PROVIDED TEXT:
— start —

Court File and Parties
Court File No.: FS-11-365406
Date: 2013-08-28
Superior Court of Justice - Ontario
Re: Vanessa Duarte, Applicant
** - and -**
Rodolfo Simoes Ferreira Duarte, Respondent
Before: Stevenson, J.
Counsel:
Piotr Szajak, for the Applicant
Jaret N. Moldaver, for the Respondent
Heard: July 16, 2013
ENDORSEMENT AS TO COSTS
[1] In my endorsement dated July 17, 2013 with respect to the motions brought by the parties I urged the parties to agree on costs, but asked that if they were unable to do so they provide me with their written submissions. I have now had an opportunity to review the costs submissions of both parties.
[2] The applicant seeks that the parties bear their own costs or, in the alternative, she seeks an order that the issue of costs be reserved for the trial judge as she submits that a number of issues on the motions were deferred to be determined at trial and as such the trial judge will be in the best position to fix costs. If costs are ordered, the applicant seeks that costs be in the maximum amount of $2,500, inclusive of HST and disbursements, payable in monthly installments over a 15-month period commencing in 90 days. The respondent seeks costs in between full recovery and partial indemnity in the amount of $18,500, plus HST as he submits that he was successful on the motions.
Success
[3] Under Rule 24(1) of the Family Law Rules (the "FLRs"), there is a presumption that a successful party is entitled to costs. The applicant submits that the results on the motion were mixed. She contends that the respondent obtained more time with the parties' daughter, Gabriella, but not to the extent that he was seeking, he did not obtain an order allowing for travel out of the country or an order for the court to review the parenting arrangements in six months with the goal of obtaining further access increases. The applicant further submits that she was successful in that she obtained an order on consent requiring the respondent to pay section 7 arrears, a severance order with respect to the divorce and the Court did not find that the applicant was engaged in "coaching" or a "campaign of parental alienation". She further submits that she was successful in defending against all allegations of misconduct.

— end —

DATA SUPPLIED:
— start —

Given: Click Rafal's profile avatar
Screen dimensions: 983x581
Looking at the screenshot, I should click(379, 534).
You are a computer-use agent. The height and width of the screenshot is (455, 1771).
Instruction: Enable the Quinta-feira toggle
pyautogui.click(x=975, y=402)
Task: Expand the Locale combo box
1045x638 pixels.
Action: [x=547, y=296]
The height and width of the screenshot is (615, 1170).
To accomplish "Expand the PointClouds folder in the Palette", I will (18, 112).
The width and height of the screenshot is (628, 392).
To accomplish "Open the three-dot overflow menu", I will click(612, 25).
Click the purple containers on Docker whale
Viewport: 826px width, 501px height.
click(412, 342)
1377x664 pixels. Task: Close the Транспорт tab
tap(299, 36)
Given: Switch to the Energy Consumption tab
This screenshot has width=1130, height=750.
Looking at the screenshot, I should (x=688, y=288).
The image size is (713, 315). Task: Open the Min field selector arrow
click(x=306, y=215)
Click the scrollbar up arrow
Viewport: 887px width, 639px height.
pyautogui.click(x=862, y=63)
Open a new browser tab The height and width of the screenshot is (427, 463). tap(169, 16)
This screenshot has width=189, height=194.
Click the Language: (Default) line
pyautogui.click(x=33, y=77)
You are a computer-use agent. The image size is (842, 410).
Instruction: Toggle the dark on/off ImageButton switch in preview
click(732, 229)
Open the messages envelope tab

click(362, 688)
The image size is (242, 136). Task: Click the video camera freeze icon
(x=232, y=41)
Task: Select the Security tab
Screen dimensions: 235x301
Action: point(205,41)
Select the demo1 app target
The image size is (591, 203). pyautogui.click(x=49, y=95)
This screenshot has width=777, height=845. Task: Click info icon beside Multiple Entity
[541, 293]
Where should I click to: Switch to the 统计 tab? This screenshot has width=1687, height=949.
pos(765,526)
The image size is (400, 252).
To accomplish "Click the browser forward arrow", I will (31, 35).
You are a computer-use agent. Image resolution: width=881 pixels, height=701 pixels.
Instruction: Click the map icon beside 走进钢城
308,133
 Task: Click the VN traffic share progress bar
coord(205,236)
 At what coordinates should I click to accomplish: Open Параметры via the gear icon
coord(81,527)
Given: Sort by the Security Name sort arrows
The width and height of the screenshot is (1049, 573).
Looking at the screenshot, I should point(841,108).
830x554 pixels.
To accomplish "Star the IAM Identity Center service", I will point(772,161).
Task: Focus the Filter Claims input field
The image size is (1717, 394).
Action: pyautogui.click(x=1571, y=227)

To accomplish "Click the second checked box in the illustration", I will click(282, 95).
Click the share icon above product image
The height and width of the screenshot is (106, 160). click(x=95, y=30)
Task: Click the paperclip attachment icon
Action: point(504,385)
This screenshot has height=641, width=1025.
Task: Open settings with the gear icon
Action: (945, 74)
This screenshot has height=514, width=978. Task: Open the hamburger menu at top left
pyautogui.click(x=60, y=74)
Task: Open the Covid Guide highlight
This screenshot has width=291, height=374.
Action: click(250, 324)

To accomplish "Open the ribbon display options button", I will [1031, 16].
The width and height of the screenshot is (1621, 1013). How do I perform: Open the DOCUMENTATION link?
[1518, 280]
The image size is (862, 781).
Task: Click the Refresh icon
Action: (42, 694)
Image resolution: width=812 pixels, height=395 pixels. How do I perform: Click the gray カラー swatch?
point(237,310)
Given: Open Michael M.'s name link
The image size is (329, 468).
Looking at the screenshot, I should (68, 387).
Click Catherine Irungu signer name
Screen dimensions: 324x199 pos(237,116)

— end —

PROBLEM DESCRIPTION: Please carry on the costs endorsement in the Duarte family case from the point where its text stops.

RESULT OF THIS EXERCISE:
[4] The respondent contends that he consented to the issues of payment of section 7 expenses and the severance of the divorce prior to the hearing of the motion, he was successful in obtaining an order expanding his parenting time to include overnights, he obtained an order for daily telephone access without interference by the applicant, an order entitling him to attend all school functions and events and he was also granted a right of first refusal. He further contends that he was successful in that an order was made that the parties share equal time with Gabriella during all holidays after the completion of stage 1 of the expanded time with Gabriella.
[5] Upon reviewing the relief sought by the parties and the order granted, the respondent was substantially successful and is entitled to some costs. The respondent's motion primarily focused on the expansion of his time with Gabriella to include overnights, along with seeking an order requiring the applicant to facilitate and promote telephone access and an equal sharing of time on holidays and special occasions.
[6] Although the expansion of the respondent's time with Gabriella ordered was not exactly as sought by the respondent in that there was an initial 12-week period of expanded access ordered, including overnights (as opposed to the 4-week period sought), followed by an increase in overnight access to include alternating weekends and one evening each week, as well as an equal sharing of holidays after the completion of the first stage, the respondent was substantially successful in obtaining overnights and a significant portion of the other relief sought.
[7] In contrast to this, the applicant sought a dismissal of the respondent's motion and she was resistant to any overnight access. Further, although I did not find that there was any evidence at this stage that the applicant was attempting to "alienate" Gabriella from the respondent as alleged by the respondent, I was concerned that the move to an expansion of the respondent's time with Gabriella to include overnights would not take place without a Court order given the applicant's resistance to overnight access.
[8] Additionally, the applicant was seeking to delay the determination of the issue of overnight access a further 3 to 6 months and wanted transitions to take place at a supervised access centre. This relief was not granted. She further sought an order for temporary custody which was also not granted, but left to be determined at trial.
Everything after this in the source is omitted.